Theatre Royal, London, UK
Tetchy easy listening duo Air make their debut live appearance in a West End theatre. But are they happy? Pas de tout!
It's a couple of hours before showtime and French duo Air, despite making music that suggests differently, look anything but calm. Stresslines make easy work of otherwise smooth foreheads. "It is very difficult for us," says Nicolas Godin, in English that becomes less pidgin every day. "We are being pulled in a lot of direction." He then stalks off towards the dressing room where he aims to find an empty chair and collapse into it, but this proves complicated as the room is literally strewn with piles of brand new Levi's gear.
"They sponsor the tour," he says, between yawns. "But we don't wear this on stage. We're not complete arsehole, you know."
His partner, the more affable Jean-Benoit Dunckel, explains that their schedule has simply careened out of all control. Due to the constant pressures of promotion, they haven't been home in months. "Our girlfriends are here today," he says. "We were supposed to meet them but," a helpless shoulder shrug, "no time, no time."
In the 11 months since the release of the Parisians' exquisite debut album, 'Moon Safari,' which took such disparate influences as The Beatles and Debussy and entwined them like a vine, they've now become connoisseurs of classy easy listening - not only is it the coffee table album du jour, but also the perfect post-club soundtrack - while they themselves are regarded as the new kings of Gallic cool, the beret having left Daft Punk's head and found theirs.
"Not so," argues Dunckel. "Sometimes we are upset, we are nervous, we are violent. This is not cool at all. And the album is, we feel, not as good as you think. For us it is no longer fresh. We are bored, we need change."
All of which goes a little way to explain the Air live experience, for it's rather unusual. Flanked by four musicians, all dressed exclusively in white, the pair come on to the theme tune to 'Close Encounters,' while Godin, having relocated his sense of humour, addresses the crowd with a vocoder that makes him sound not unlike Stephen Hawking.
Unofficially split into three distinct parts, it begins rather tediously, the sound so soporific that the entire audience teeters on the brink of coma. But halfway through 'Kelly Watch The Stars,' things change, and they become as camp as Julian Clary's underpants, speeding things up towards a delirious 78rpm, while Dunckel assaults the theremin with a pressure that makes it wail like a dying cat. The effect is truly dazzling, and also hysterical. This is kitsch set to music.

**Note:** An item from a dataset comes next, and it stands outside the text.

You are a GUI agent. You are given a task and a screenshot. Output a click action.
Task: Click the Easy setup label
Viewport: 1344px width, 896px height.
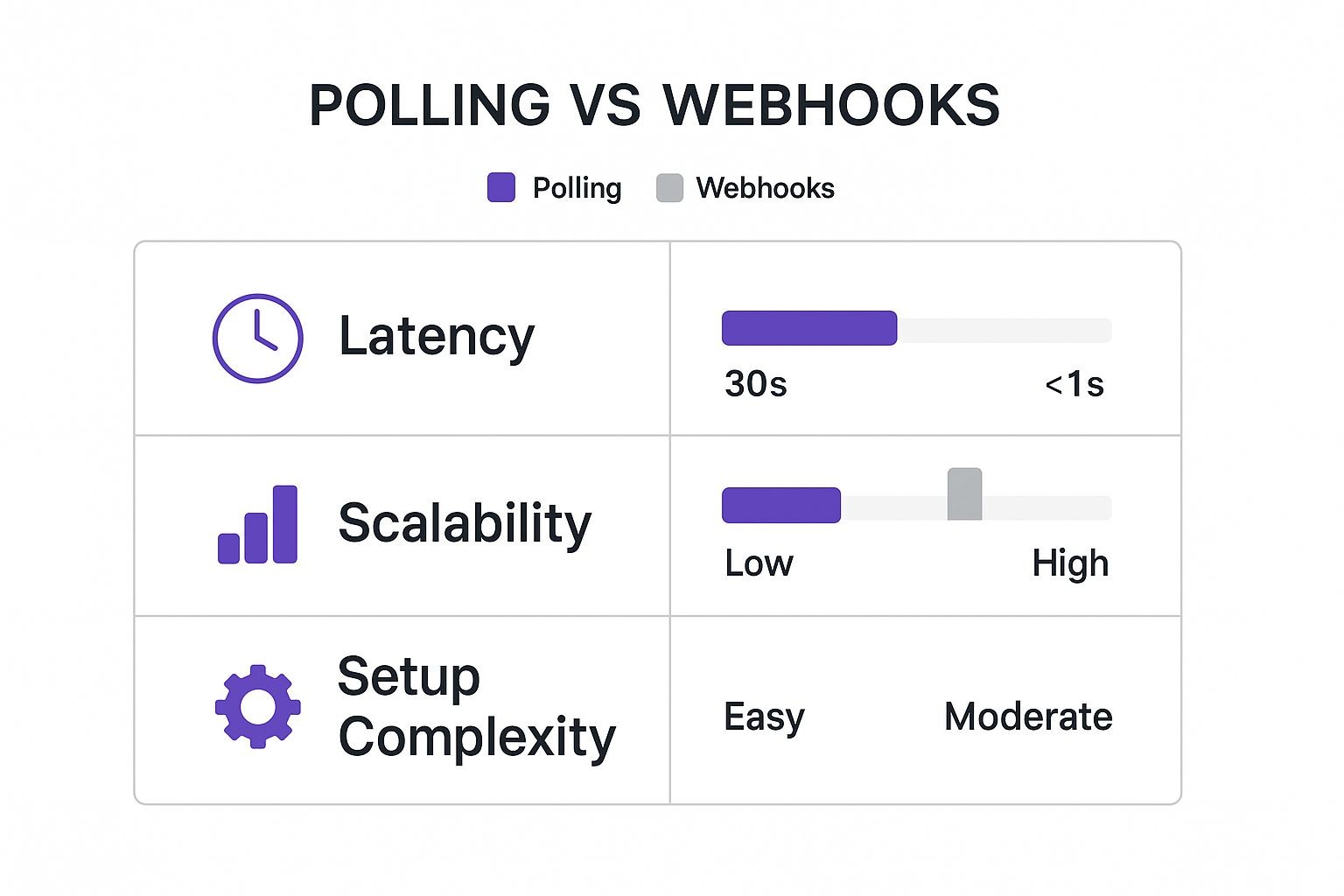764,718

Then, 'Sexy Boy' heralds another style change, which settles somewhere between electro and Kraftwerk, one band member even leaving his organ to indulge in a robotic dance not seen in London since 1981. And then they wind the clock even further back to the mid-'70s, creating a great vat of keyboard noodle noise that recalls the unwelcome memory of Jean-Michel Jarre and hideously bloated Pink Floyd.
"For us it is all about experiment," claimed Dunckel earlier. "Live, we change everything. We mess it up. Is good, no?"
Well, it's certainly eclectic.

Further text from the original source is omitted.